EDIT Taking Slider345's advice I've also tried setting the command type to text and using the following statement and I get
invalid SQL statement
mypackage.getquestionsForPrint('OMG Poinies');
and
var r refcursor; exec :r := mypackage.getquestionsForPrint('OMG Poinies');
Using Abhi's variation for the command text
select mypackage.getquestionsForPrint('OMG Poinies') from dual
resulted in
The instruction at "0x61c4aca5"
referenced memory at "0x00000ce1". The
memory could not be "read".
Am I just barking up the wrong tree?
Update
Attempting to add an output parameter doesn't help.
cmd.Parameters.Add(null, OracleDbType.RefCursor, ParameterDirection.Output);
Not sure what the name should be since its the return value of a function (I've tried null, empty string, mypackage.getquestionsForPrint) but in all cases it just results in
ORA-06550: line 1, column 7:
PLS-00306: wrong number or types of
arguments in call to
'getquestionsForPrint'
Final Edit (hopefully)
Apparently Guddie asked a similar question 3 months after I did. He got the answer which is to
Set your command text to an anonymous block
Bind a parameter to the ref cursor setting the direction to output
Call Execute non reader.
Then use your parameter
using (OracleConnection cnn = new OracleConnection("Data Source=Test;User Id=Test;Password=Test;"))
{
cnn.Open();
OracleCommand cmd = new OracleCommand("mypackage.getquestionsForPrint");
cmd.CommandType = CommandType.Text;
cmd.CommandText = "begin " +
" :refcursor1 := mypackage.getquestionsForPrint('OMG Ponies') ;" +
"end;";
cmd.Connection = cnn;
OracleDataAdapter da = new OracleDataAdapter(cmd);
cmd.ExecuteNonQuery();
Oracle.DataAccess.Types.OracleRefCursor t = (Oracle.DataAccess.Types.OracleRefCursor)cmd.Parameters[0].Value;
OracleDataReader rdr = t.GetDataReader();
while(rdr.Read())
Console.WriteLine(rdr.GetOracleValue(0));
Console.ReadLine();
}
I have not tested this with a function, but for my stored procedures. I specify the out parameter for the refCursor.
command.Parameters.Add(new OracleParameter("refcur_questions", OracleDbType.RefCursor, ParameterDirection.Output));
If you are able to get the function to work with the CommandType.Text. I wonder if you can try adding the parameter above except with the direction as:
ParameterDirection.ReturnValue
I am using Oracle.DataAccess version 2.111.6.0
I had to go up and down between the question and answers to figure out the full code that works. So I am giving the full code here that worked for me for others -
var sql = #"BEGIN :refcursor1 := mypackage.myfunction(:param1) ; end;";
using(OracleConnection con = new OracleConnection("<connection string>"))

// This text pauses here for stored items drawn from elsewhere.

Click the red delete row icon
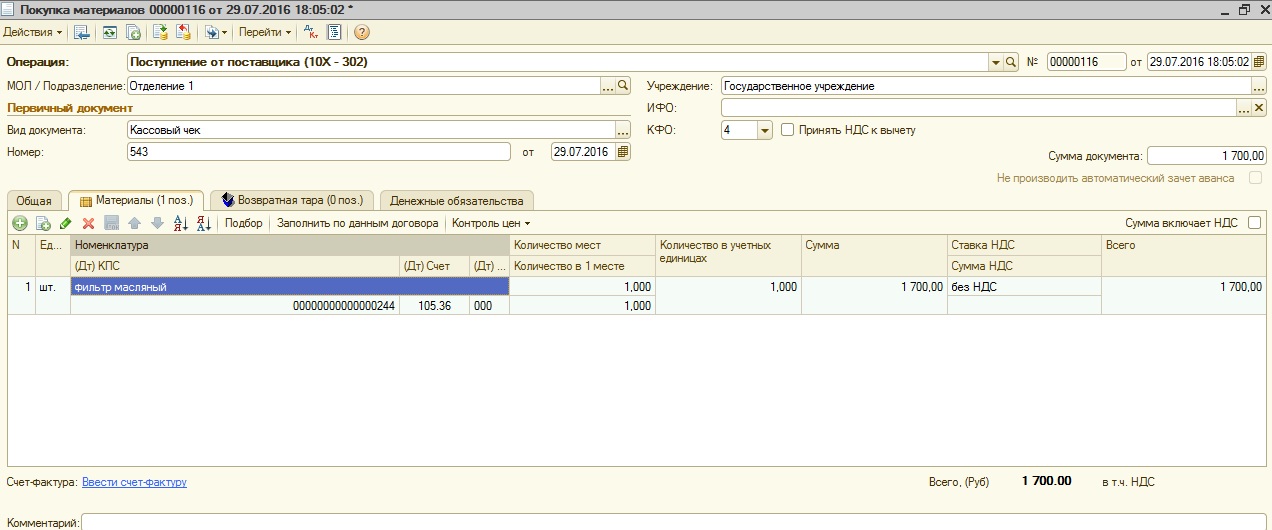 pos(88,224)
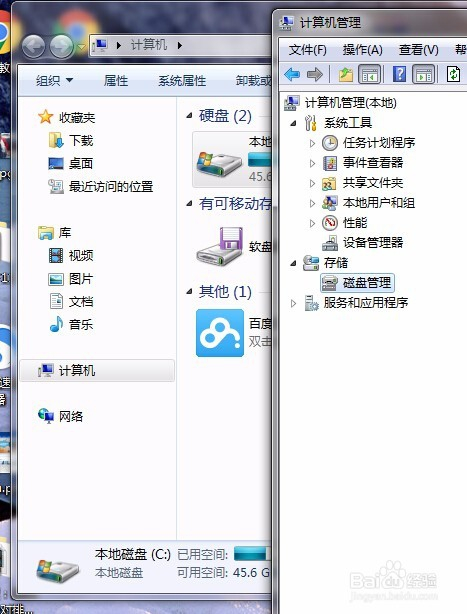Screen dimensions: 467x614
Task: Select the floppy disk drive icon
Action: [x=220, y=247]
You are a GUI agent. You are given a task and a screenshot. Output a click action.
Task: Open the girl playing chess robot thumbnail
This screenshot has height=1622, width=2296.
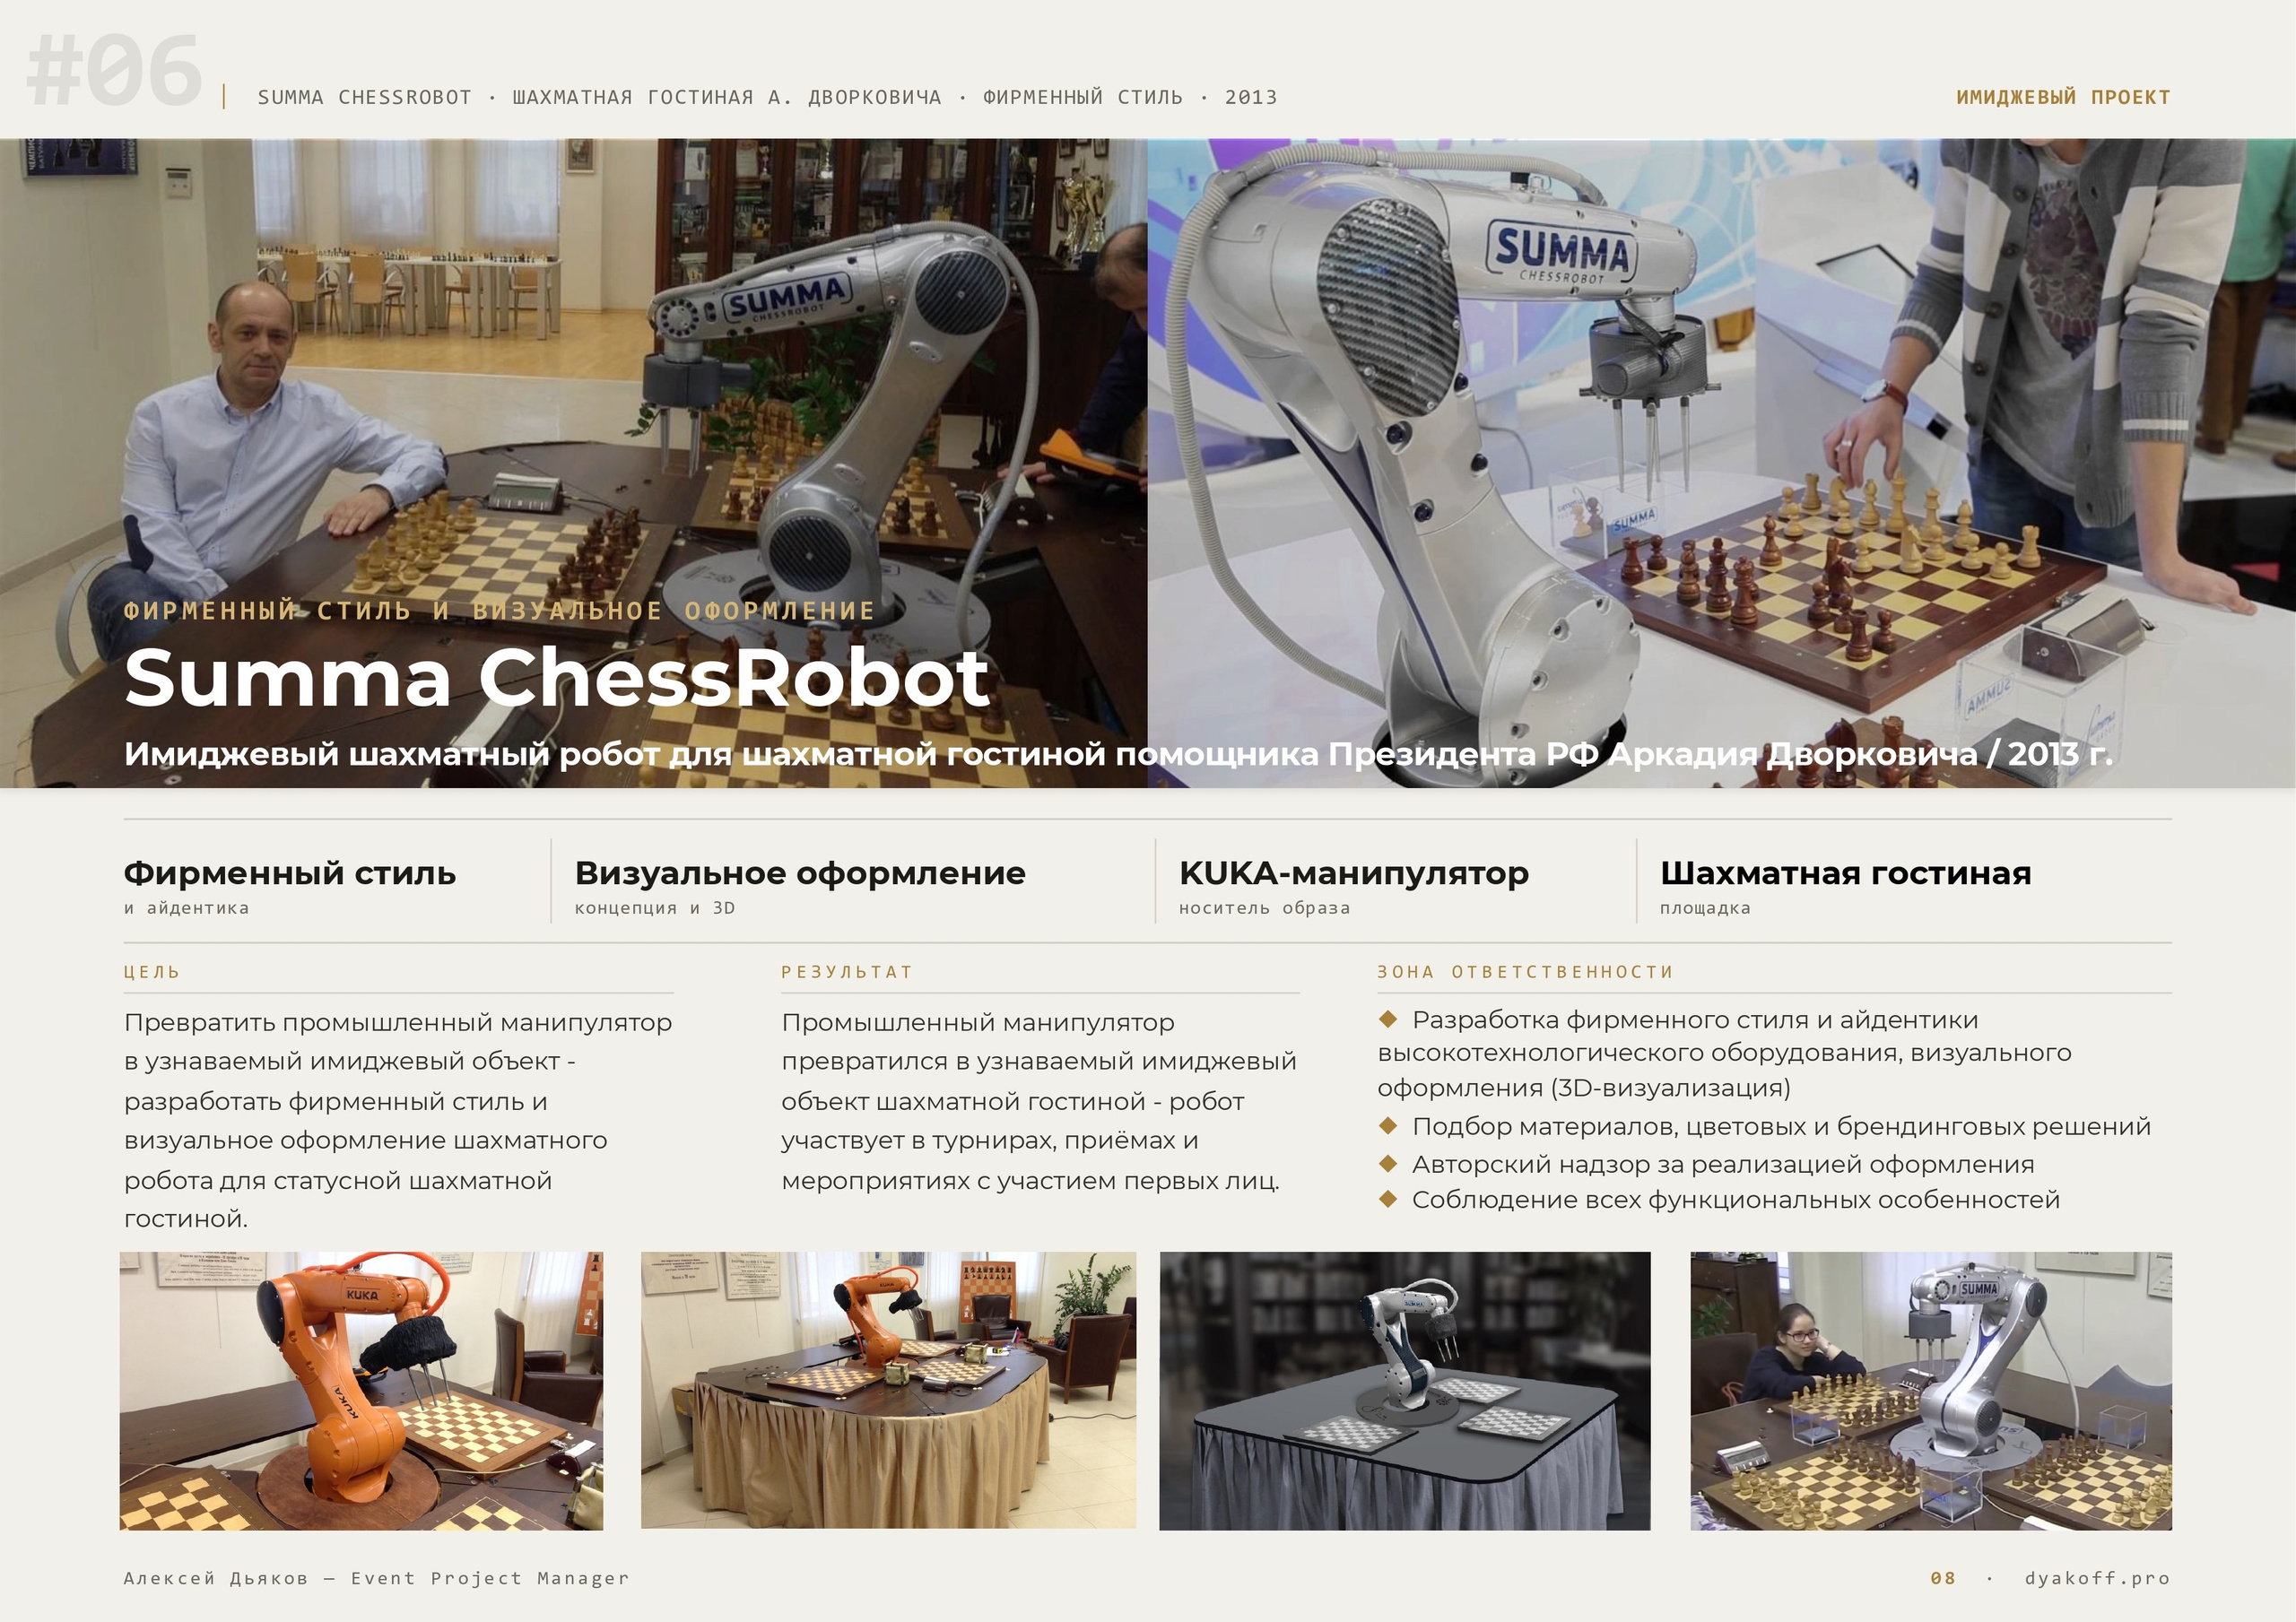pos(1931,1391)
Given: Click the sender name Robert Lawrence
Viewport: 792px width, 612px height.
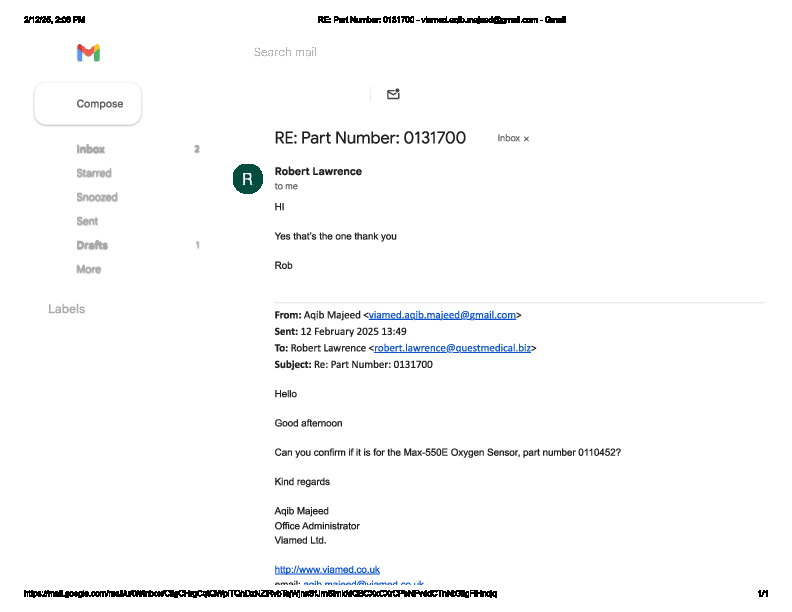Looking at the screenshot, I should (x=318, y=171).
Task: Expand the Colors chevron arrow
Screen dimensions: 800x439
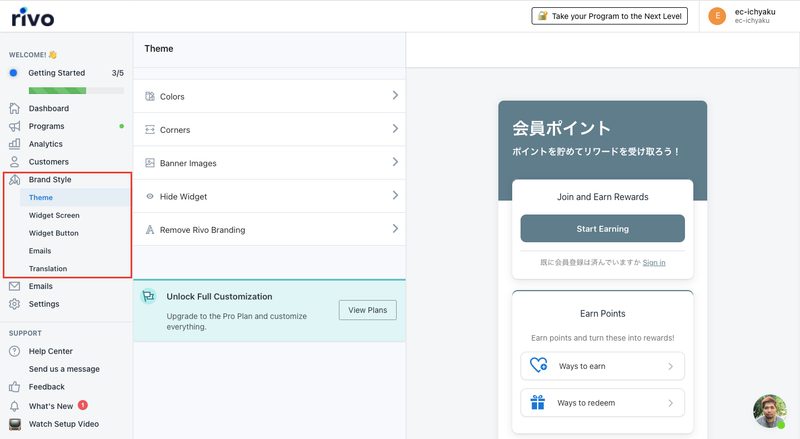Action: point(395,95)
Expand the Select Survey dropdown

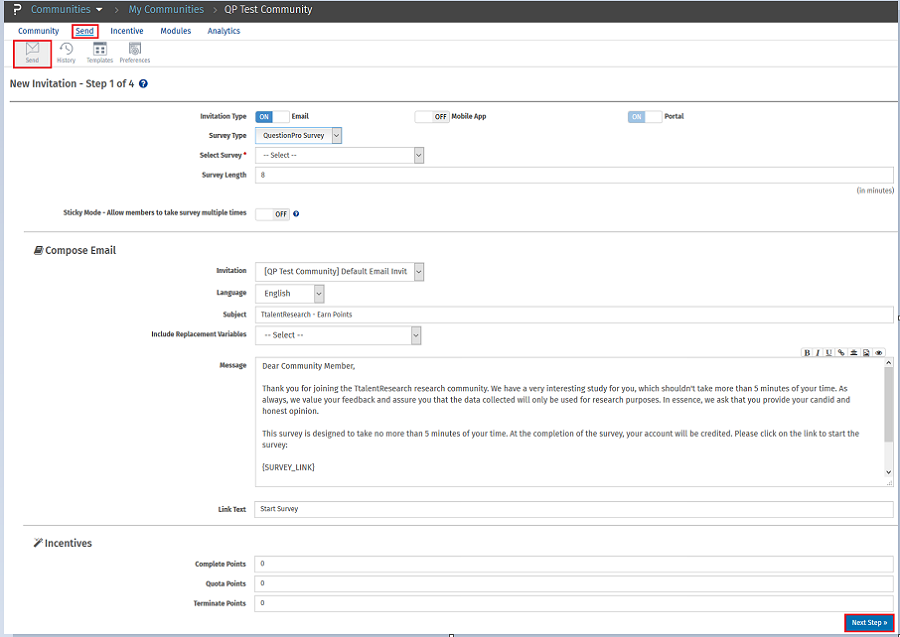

using(OracleCommand com = new OracleCommand())
{
com.Connection = con;
con.Open();
com.Parameters.Add(":refcursor1", OracleDbType.RefCursor, ParameterDirection.Output);
com.Parameters.Add(":param1", "param");
com.CommandText = sql;
com.CommandType = CommandType.Text;
com.ExecuteNonQuery();
OracleRefCursor curr = (OracleRefCursor)com.Parameters[0].Value;
using(OracleDataReader dr = curr.GetDataReader())
{
if(dr.Read())
{
var value1 = dr.GetString(0);
var value2 = dr.GetString(1);
}
}
}
Hope it helps.
I know this is quite an old post, but since it took me so long to figure out all of the minutia involved in getting .NET to "fight nice" with Oracle, I figured I'd put this advice out there for anyone else in this sticky situation.
I frequently call Oracle stored procedures that return a REF_CURSOR in our environment (.NET 3.5 against Oracle 11g). For a function, you can indeed name the parameter anything you'd like, but then you need to set its System.Data.ParameterDirection = ParameterDirection.ReturnValue then ExecuteNonQuery against the OracleCommand object. At that point the value of that parameter will be the ref_cursor that the Oracle function returned. Just cast the value as an OracleDataReader and loop through the OracleDataReader.
I'd post the full code, but I wrote the data access layer in VB.NET years ago, and the bulk of the code consuming the data access layer (our corporate intranet) is in C#. I figured mixing languages in a single response would be the larger faux pas.